***** TEXT BLOCK
OPINION
SAND, District Judge.
Plaintiff, Michael Rosenthal, is a participant in and trustee of four funds: 1) The Taxicab Industry Local 3036 Benefit Fund (“Benefit Fund”); 2) The Taxicab Industry Pension Fund (“Pension Fund”); 3) The Taxicab Industry Health and Welfare Fund (“Welfare Fund”); and 4) The Taxicab Industry Training & Education Fund (“Training Fund”). These funds were established pursuant to a collective bargaining agreement signed by the Metropolitan Taxicab Board of Trade (“MTBOT”) and the New York City Taxi Drivers and Allied Workers Union, Local 3036 SEIU, AFL-CIO (“Local 3036”). The defendants are nineteen taxicab employers who are or have been members of the MTBOT.
Plaintiff alleges that defendants violated the collective bargaining agreement by,
inter alia,
(1) failing to make required contributions to the above named funds, (2) failing to adequately report fund participants’ loss of eligibility, and (3) fraudulently manipulating the ratio of fund participants to fund contributors so as to cause “underfunding.” Plaintiff bases this action on various provisions of ERISA and also, in the case of (2) and (3), “applicable New York State law.” Defendants move for summary judgment, urging the Court to enter judgment in their favor because this Court lacks subject matter jurisdiction and plaintiff lacks standing.
Subject Matter Jurisdiction
In objecting to this Court’s subject matter jurisdiction, defendants concentrate on the language of ERISA, contending that the Act’s framers drew a clear distinction between “collectively bargained agreements” and “plans.” Actions for contributions to funds established by the former, defendants argue, do not fall within the statute’s jurisdictional grant.
We find the alleged distinction far less clear than defendants contend. The provision cited by plaintiff indicates a similarity of treatment of “plans” and “agreements”:
“Every employer who is obligated to make contributions to a multiemployer plan under the terms of the plan or under the terms of a collectively bargained agreement shall, to the extent not inconsistent with law, make such contributions in accordance with the terms and conditions of such plan or such agreement.”
ERISA § 515, 29 U.S.C. § 1145 (Supp.1983). The cases defendants refer to in their memorandum provide little support for the alleged distinction. The Second Circuit’s recent decision in
Pressroom Unions-Printers League Income Security Fund v. Continental Assurance Co.,
700 F.2d 889 (2d Cir.1983), merely establishes that a pension benefit fund
per se
cannot bring suit under ERISA.
By implication, it reinforces the contention that a participant or fiduciary may sue under ERISA.
O’Brien v. Sperry Univac,
458 F.Supp. 1179 (D.D.C.1978), dismissing for lack of subject matter jurisdiction an action brought solely under a “summary plan description,” rests on the fact that this description differed in material respects from the plan itself. It is not by any means “precisely analogous,” Defendants’ Memorandum at p. 19, to the issue before this Court.
We conclude that Congress intended that ERISA provide a maximum amount of protection to covered employees,
and hold that the collective bargaining agreement providing for contributions to specified funds constitutes a “plan” under ERISA. Thus, claims involving alleged underfunding, failure to render proper reports, and collusion, may be brought in federal court.
**********
***** INFORMATION PROVIDED
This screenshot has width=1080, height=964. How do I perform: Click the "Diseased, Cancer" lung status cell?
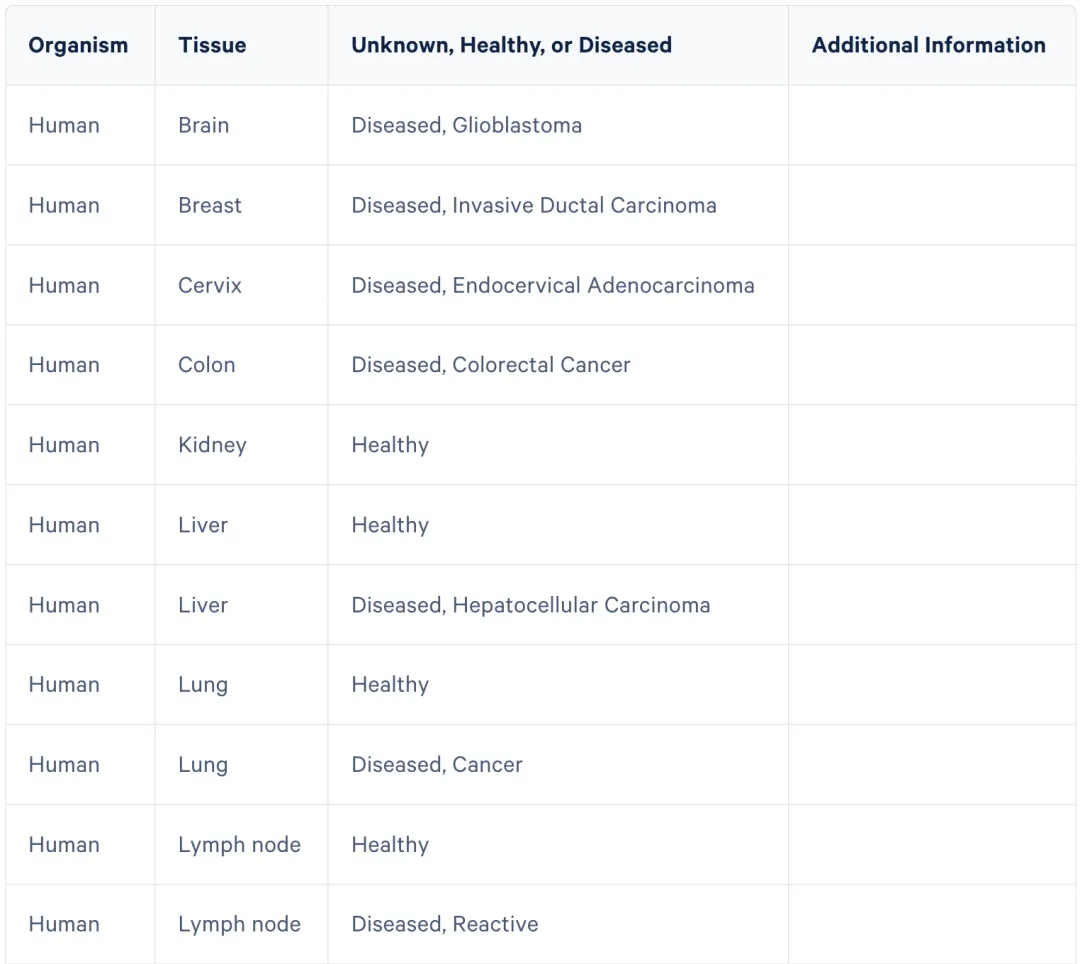[x=437, y=765]
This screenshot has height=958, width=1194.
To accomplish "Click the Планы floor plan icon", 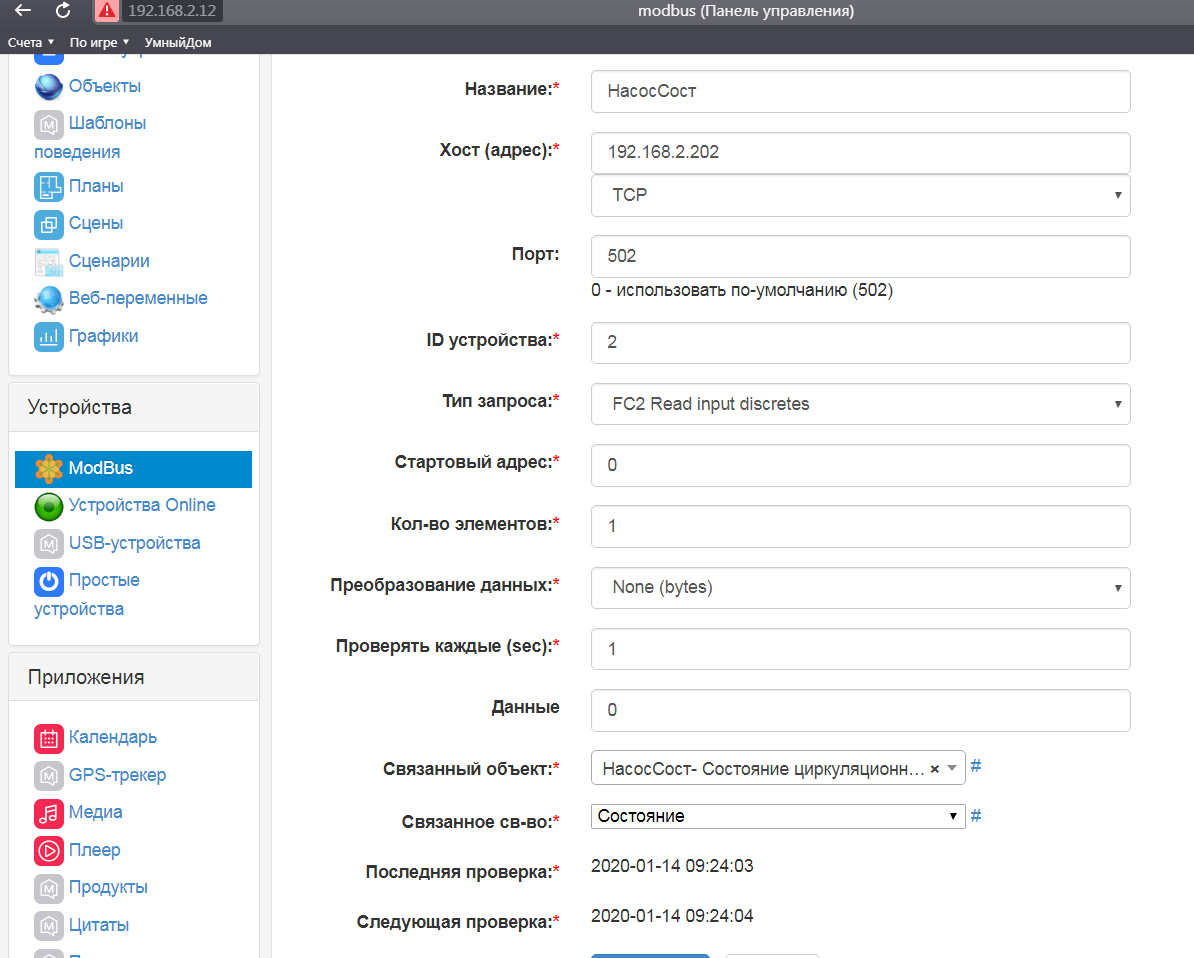I will pos(49,186).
**********
■ **TASKS TO PERFORM**
1. In the ERISA opinion, how many taxicab employers are named as defendants?
2. List every fund of which the plaintiff in the ERISA opinion is a participant and trustee.
3. Write the next part of the ERISA opinion, picking up after its last sentence.

■ **THE RESULTS**
1. Nineteen.

2. The Taxicab Industry Local 3036 Benefit Fund, the Taxicab Industry Pension Fund, the Taxicab Industry Health and Welfare Fund, and the Taxicab Industry Training & Education Fund.

3.
Plaintiff’s Standing as an Individual Trustee
Defendants argue that even if the collective bargaining agreement constitutes an ERISA “plan,” plaintiff fails to qualify as a participant or fiduciary under ERISA § 502, 29 U.S.C. 1132, and thus lacks standing to bring this action.
Defendants urge that permitting plaintiff to bring this suit as trustee for the funds would violate both the Taft-Hartley Act and the actual trust agreements. For the following reasons, we agree.
The trust agreements covering the Pension Fund, Welfare Fund, and Training Fund have been drafted so as to comply with § 302(c)(5)-(8) of the Taft-Hartley Act, 29 U.S.C. § 186(c)(5)-(8). This statute permits employer payments to funds such as the three just mentioned, provided that
“the detailed basis on which such payments are to be made is specified in a written agreement with the employer, and employees and employers are equally represented in the administration of such fund, together with such neutral persons as the representatives of the employers and the representatives of employees may agree upon.... ”
This equal representation provision aims to prevent misuse of labor organization funds and exploitation of positions of trust by unscrupulous labor officials.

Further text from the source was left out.